• Given data:
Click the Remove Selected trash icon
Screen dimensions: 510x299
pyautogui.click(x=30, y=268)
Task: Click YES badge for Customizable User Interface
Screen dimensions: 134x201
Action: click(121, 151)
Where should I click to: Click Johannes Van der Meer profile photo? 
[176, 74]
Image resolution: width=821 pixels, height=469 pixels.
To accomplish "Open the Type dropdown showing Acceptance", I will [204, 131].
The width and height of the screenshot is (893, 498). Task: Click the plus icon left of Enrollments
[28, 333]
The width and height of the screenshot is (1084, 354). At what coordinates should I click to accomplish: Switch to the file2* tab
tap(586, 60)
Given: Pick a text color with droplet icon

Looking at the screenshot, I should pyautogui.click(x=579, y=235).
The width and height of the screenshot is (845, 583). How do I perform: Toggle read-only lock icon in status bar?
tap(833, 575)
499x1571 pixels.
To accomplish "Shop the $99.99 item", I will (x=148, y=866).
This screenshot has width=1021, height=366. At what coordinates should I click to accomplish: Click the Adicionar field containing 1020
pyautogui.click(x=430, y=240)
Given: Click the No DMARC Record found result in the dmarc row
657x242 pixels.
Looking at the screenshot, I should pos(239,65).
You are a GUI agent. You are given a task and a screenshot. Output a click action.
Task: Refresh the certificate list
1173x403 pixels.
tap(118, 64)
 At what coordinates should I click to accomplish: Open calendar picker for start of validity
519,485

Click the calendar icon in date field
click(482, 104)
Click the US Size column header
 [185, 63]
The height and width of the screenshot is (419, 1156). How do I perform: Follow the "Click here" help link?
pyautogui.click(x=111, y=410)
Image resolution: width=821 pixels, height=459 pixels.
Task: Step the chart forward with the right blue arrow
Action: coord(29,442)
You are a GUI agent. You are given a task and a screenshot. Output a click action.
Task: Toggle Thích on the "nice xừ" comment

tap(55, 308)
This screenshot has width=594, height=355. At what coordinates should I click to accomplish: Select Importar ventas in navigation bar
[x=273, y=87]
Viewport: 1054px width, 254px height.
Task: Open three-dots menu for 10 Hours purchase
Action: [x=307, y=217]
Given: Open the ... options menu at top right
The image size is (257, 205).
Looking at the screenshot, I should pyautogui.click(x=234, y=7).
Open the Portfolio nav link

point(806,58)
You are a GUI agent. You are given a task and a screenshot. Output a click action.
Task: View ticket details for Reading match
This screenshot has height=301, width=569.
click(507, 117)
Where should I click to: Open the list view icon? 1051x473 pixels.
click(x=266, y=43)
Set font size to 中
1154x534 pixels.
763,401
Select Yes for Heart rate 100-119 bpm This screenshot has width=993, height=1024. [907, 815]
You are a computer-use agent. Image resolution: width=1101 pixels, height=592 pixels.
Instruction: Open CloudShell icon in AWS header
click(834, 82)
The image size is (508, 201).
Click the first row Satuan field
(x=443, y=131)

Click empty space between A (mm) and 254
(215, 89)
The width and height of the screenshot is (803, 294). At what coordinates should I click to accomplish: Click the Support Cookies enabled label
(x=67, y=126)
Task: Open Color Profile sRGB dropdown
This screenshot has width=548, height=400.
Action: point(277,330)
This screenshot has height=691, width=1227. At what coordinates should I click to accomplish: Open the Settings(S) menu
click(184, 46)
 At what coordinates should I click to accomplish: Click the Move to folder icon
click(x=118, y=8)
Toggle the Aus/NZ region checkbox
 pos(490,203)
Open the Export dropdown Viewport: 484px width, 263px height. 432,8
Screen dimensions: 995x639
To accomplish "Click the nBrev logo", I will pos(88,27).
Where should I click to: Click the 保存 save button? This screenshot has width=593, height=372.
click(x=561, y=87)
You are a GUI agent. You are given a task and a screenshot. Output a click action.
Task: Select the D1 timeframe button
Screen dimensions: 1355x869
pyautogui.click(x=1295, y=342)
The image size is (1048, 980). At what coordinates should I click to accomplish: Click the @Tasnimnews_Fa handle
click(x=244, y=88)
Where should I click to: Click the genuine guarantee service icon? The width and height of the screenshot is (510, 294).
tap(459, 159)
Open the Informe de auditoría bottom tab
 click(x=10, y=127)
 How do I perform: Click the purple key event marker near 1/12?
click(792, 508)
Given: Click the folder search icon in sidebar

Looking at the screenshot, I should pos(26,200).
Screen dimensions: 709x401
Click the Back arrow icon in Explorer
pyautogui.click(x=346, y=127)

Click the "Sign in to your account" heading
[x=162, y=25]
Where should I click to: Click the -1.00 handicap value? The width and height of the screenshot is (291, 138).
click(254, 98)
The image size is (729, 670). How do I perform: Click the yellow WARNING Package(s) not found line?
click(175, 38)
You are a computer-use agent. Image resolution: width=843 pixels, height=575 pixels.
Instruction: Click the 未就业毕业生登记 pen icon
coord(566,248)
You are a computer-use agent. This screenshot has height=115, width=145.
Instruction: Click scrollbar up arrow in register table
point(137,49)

• Exercise objective: All of the data above should be reproduced verbatim.

• Solution to this exercise:
Click the Remove Selected trash icon
Screen dimensions: 510x299
pyautogui.click(x=30, y=268)
Task: Click YES badge for Customizable User Interface
Screen dimensions: 134x201
Action: click(121, 151)
Where should I click to: Click Johannes Van der Meer profile photo? 
[176, 74]
Image resolution: width=821 pixels, height=469 pixels.
To accomplish "Open the Type dropdown showing Acceptance", I will [204, 131].
The width and height of the screenshot is (893, 498). Task: Click the plus icon left of Enrollments
[28, 333]
The width and height of the screenshot is (1084, 354). At what coordinates should I click to accomplish: Switch to the file2* tab
tap(586, 60)
Given: Pick a text color with droplet icon

Looking at the screenshot, I should pyautogui.click(x=579, y=235).
The width and height of the screenshot is (845, 583). How do I perform: Toggle read-only lock icon in status bar?
tap(833, 575)
499x1571 pixels.
To accomplish "Shop the $99.99 item", I will (x=148, y=866).
This screenshot has width=1021, height=366. At what coordinates should I click to accomplish: Click the Adicionar field containing 1020
pyautogui.click(x=430, y=240)
Given: Click the No DMARC Record found result in the dmarc row
657x242 pixels.
Looking at the screenshot, I should pos(239,65).
You are a GUI agent. You are given a task and a screenshot. Output a click action.
Task: Refresh the certificate list
1173x403 pixels.
tap(118, 64)
 At what coordinates should I click to accomplish: Open calendar picker for start of validity
519,485

Click the calendar icon in date field
click(482, 104)
Click the US Size column header
 [185, 63]
The height and width of the screenshot is (419, 1156). How do I perform: Follow the "Click here" help link?
pyautogui.click(x=111, y=410)
Image resolution: width=821 pixels, height=459 pixels.
Task: Step the chart forward with the right blue arrow
Action: coord(29,442)
You are a GUI agent. You are given a task and a screenshot. Output a click action.
Task: Toggle Thích on the "nice xừ" comment

tap(55, 308)
This screenshot has width=594, height=355. At what coordinates should I click to accomplish: Select Importar ventas in navigation bar
[x=273, y=87]
Viewport: 1054px width, 254px height.
Task: Open three-dots menu for 10 Hours purchase
Action: [x=307, y=217]
Given: Open the ... options menu at top right
The image size is (257, 205).
Looking at the screenshot, I should pyautogui.click(x=234, y=7).
Open the Portfolio nav link

point(806,58)
You are a GUI agent. You are given a task and a screenshot. Output a click action.
Task: View ticket details for Reading match
This screenshot has height=301, width=569.
click(507, 117)
Where should I click to: Open the list view icon? 1051x473 pixels.
click(x=266, y=43)
Set font size to 中
1154x534 pixels.
763,401
Select Yes for Heart rate 100-119 bpm This screenshot has width=993, height=1024. [907, 815]
You are a computer-use agent. Image resolution: width=1101 pixels, height=592 pixels.
Instruction: Open CloudShell icon in AWS header
click(834, 82)
The image size is (508, 201).
Click the first row Satuan field
(x=443, y=131)

Click empty space between A (mm) and 254
(215, 89)
The width and height of the screenshot is (803, 294). At what coordinates should I click to accomplish: Click the Support Cookies enabled label
(x=67, y=126)
Task: Open Color Profile sRGB dropdown
This screenshot has width=548, height=400.
Action: point(277,330)
This screenshot has height=691, width=1227. At what coordinates should I click to accomplish: Open the Settings(S) menu
click(184, 46)
 At what coordinates should I click to accomplish: Click the Move to folder icon
click(x=118, y=8)
Toggle the Aus/NZ region checkbox
 pos(490,203)
Open the Export dropdown Viewport: 484px width, 263px height. 432,8
Screen dimensions: 995x639
To accomplish "Click the nBrev logo", I will pos(88,27).
Where should I click to: Click the 保存 save button? This screenshot has width=593, height=372.
click(x=561, y=87)
You are a GUI agent. You are given a task and a screenshot. Output a click action.
Task: Select the D1 timeframe button
Screen dimensions: 1355x869
pyautogui.click(x=1295, y=342)
The image size is (1048, 980). At what coordinates should I click to accomplish: Click the @Tasnimnews_Fa handle
click(x=244, y=88)
Where should I click to: Click the genuine guarantee service icon? The width and height of the screenshot is (510, 294).
tap(459, 159)
Open the Informe de auditoría bottom tab
 click(x=10, y=127)
 How do I perform: Click the purple key event marker near 1/12?
click(792, 508)
Given: Click the folder search icon in sidebar

Looking at the screenshot, I should pos(26,200).
Screen dimensions: 709x401
Click the Back arrow icon in Explorer
pyautogui.click(x=346, y=127)

Click the "Sign in to your account" heading
[x=162, y=25]
Where should I click to: Click the -1.00 handicap value? The width and height of the screenshot is (291, 138).
click(254, 98)
The image size is (729, 670). How do I perform: Click the yellow WARNING Package(s) not found line?
click(175, 38)
You are a computer-use agent. Image resolution: width=843 pixels, height=575 pixels.
Instruction: Click the 未就业毕业生登记 pen icon
coord(566,248)
You are a computer-use agent. This screenshot has height=115, width=145.
Instruction: Click scrollbar up arrow in register table
point(137,49)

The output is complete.